Please reproduce, exactly and with nothing added, the lines of the material below that run from the one containing "Task: Select no" to the end.

§ Excerpted records
Content starts

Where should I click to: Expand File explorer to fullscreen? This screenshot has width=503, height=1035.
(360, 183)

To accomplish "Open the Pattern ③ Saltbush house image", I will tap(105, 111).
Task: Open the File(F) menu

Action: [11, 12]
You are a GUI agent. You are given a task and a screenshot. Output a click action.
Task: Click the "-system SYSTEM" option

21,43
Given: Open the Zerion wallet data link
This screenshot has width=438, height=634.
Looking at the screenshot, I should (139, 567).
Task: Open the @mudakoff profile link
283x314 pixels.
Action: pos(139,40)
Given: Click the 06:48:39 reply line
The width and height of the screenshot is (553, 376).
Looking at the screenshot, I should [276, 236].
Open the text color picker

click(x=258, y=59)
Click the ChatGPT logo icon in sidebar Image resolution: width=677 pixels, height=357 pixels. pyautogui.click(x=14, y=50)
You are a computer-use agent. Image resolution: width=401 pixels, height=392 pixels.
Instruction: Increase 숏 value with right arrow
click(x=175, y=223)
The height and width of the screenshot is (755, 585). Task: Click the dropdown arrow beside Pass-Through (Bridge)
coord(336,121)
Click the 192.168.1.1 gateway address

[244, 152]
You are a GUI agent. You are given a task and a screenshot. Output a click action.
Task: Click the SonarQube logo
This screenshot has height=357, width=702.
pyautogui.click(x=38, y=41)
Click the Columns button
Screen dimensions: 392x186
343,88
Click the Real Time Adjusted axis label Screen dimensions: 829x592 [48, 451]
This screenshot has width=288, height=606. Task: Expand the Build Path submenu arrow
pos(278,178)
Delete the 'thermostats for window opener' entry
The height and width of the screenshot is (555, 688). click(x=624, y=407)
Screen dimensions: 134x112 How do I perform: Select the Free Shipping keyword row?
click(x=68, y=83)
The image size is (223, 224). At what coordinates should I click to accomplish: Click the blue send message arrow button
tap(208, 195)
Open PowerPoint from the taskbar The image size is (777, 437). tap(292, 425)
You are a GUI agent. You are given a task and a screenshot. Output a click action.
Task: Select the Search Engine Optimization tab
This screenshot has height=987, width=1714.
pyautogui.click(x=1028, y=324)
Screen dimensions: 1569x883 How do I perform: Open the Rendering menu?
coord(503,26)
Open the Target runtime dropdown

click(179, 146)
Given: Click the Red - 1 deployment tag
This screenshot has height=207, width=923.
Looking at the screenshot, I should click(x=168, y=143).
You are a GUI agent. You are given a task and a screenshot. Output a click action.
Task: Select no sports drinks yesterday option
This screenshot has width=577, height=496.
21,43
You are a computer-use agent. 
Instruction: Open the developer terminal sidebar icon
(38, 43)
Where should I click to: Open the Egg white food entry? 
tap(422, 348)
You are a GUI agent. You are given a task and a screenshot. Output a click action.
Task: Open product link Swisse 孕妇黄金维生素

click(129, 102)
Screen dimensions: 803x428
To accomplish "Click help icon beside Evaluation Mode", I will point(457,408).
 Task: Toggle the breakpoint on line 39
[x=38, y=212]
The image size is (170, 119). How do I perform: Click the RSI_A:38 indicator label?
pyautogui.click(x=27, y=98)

Content ends

§ Output below
Task: Select no sports drinks yesterday option
This screenshot has width=577, height=496.
21,43
You are a computer-use agent. 
Instruction: Open the developer terminal sidebar icon
(38, 43)
Where should I click to: Open the Egg white food entry? 
tap(422, 348)
You are a GUI agent. You are given a task and a screenshot. Output a click action.
Task: Open product link Swisse 孕妇黄金维生素

click(129, 102)
Screen dimensions: 803x428
To accomplish "Click help icon beside Evaluation Mode", I will point(457,408).
 Task: Toggle the breakpoint on line 39
[x=38, y=212]
The image size is (170, 119). How do I perform: Click the RSI_A:38 indicator label?
pyautogui.click(x=27, y=98)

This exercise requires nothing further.